Lackawanna County will again deploy a series of secure drop boxes where voters can deposit mail-in primary election ballots, something the county has done without issue since the COVID-19 pandemic.
It’s an issue that proved contentious in the fall, when Democratic Commissioners Bill Gaughan and Matt McGloin, acting in their capacities as members of the county election board, rejected an attempt by Republican Commissioner Chris Chermak to prevent the use of ballot drop boxes for the 2024 presidential election. A cadre of politically conservative residents also criticized the use of drop boxes last year, several of whom made dubious claims about the secure receptacles and the propensity for voter fraud.
The lone public speaker at a county election board meeting this week, Kara Francis of Roaring Brook Twp., again raised the drop box issue, asking the board to permanently stop using them or, at a minimum, place only one drop box at the county government center in downtown Scranton. Francis raised concerns about the costs associated with using the drop boxes; she didn’t explicitly raise security or fraud-related concerns that dominated debate over the drop boxes last year.
Lackawanna County Elections Director Beth Hopkins said at the time — and reiterated this week — that she was not aware of any credible cases of voter fraud or other inappropriate conduct involving the county’s drop boxes in the years they’ve been used.
“The county is furious with the 33% tax increase, they’re furious with the nontransparency in the reassessment, and I’m asking that we do not waste any money on drop boxes again,” Francis said at Monday’s election board meeting. “The cost associated with them cannot possibly justify them.”
The election board currently consists of Gaughan, Chermak and county Judge Terrence R. Nealon, who replaced McGloin on the board after McGloin resigned from office in late February.
“I respect your position on the issue,” Gaughan told Francis. “I’ve been on the record (that) I think the drop boxes are a good thing. I think it promotes people getting out and voting in a different way, and I think we should do everything in our power to expand access to voting.”
Gaughan said he wouldn’t support a motion to prevent the use of drop boxes — a motion Chermak made unsuccessfully in the fall and made again this week.
“I would make a motion to eliminate drop boxes,” Chermak said at the meeting. “I’ve done it in the past. I will put it out as a motion today to remove drop boxes. We’ll see if I get a response.”
Neither Gaughan nor Nealon seconded the motion. Chermak later said he hadn’t intended to raise the drop box issue again before Francis brought it up at the meeting.
As in the past, all county drop boxes will be under 24/7 video surveillance and subject to strict chain-of-custody requirements, with ballots collected daily by a member of the county’s voter registration staff accompanied by a deputy sheriff.

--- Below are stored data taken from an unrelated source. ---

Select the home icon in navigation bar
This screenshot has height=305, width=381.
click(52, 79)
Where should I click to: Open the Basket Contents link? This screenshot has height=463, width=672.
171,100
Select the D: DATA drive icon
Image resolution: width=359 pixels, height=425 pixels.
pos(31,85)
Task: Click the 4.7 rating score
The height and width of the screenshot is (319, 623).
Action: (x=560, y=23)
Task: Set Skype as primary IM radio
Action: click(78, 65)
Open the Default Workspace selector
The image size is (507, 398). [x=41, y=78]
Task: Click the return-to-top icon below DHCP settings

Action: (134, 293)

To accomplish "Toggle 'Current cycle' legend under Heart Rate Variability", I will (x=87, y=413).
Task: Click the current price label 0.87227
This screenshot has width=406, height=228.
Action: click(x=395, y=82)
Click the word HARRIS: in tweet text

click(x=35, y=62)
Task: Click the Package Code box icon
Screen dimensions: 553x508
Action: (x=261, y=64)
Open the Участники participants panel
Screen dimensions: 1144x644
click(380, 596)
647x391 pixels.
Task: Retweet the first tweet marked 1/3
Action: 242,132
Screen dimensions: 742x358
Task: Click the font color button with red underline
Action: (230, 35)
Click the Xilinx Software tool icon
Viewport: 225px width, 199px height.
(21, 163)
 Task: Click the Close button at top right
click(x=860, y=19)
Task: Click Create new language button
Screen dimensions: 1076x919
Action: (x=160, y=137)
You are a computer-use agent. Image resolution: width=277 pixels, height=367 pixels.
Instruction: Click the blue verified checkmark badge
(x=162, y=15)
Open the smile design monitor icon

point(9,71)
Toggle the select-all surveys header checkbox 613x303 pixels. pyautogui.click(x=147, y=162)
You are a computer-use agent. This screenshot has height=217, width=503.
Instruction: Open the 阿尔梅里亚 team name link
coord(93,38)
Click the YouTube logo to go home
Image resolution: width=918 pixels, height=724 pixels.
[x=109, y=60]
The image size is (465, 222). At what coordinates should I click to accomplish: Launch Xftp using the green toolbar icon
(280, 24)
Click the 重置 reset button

County Solicitor Donald Frederickson, who also serves as solicitor for the election board, addressed Francis’ cost concerns in a phone interview Thursday.
“The way we’re looking at it there is no cost to the county, because we’re using county employees that are on the payroll, they’re not getting overtime, they’re doing it during business hours so whether they are mopping the floor or delivering a box it’s the same amount of money,” Frederickson said. He added the cost of gas to transport employees to and from the drop boxes is minimal.
The cost issue notwithstanding, Nealon noted near the close of Monday’s election board meeting that one could hypothetically collect the mail-in ballot of every person in the government center who filled one out, place a stamp on all of them and deposit them into a U.S. Postal Service mailbox without breaking any law.
“But if I was leaving here and Chris (Chermak) said to me ‘will you drop my mail-in ballot in the box downstairs for me’ … and I did that, I’d be in violation of the law,” Nealon continued. “It’s intriguing to me as to how the use of a stamp seems to change the whole dynamic of that issue.”
The county plans to place the six drop boxes it will deploy for the primary at their various locations Friday, Hopkins said. They’ll be located at the Moosic, Dickson City, Clarks Summit and Roaring Brook Twp. municipal buildings, the county government center and the Fallbrook Senior Community Center in Carbondale.
The government center drop box will remain available until 8 p.m. on May 20, the date of the primary. All the other drop boxes will be available until noon May 16.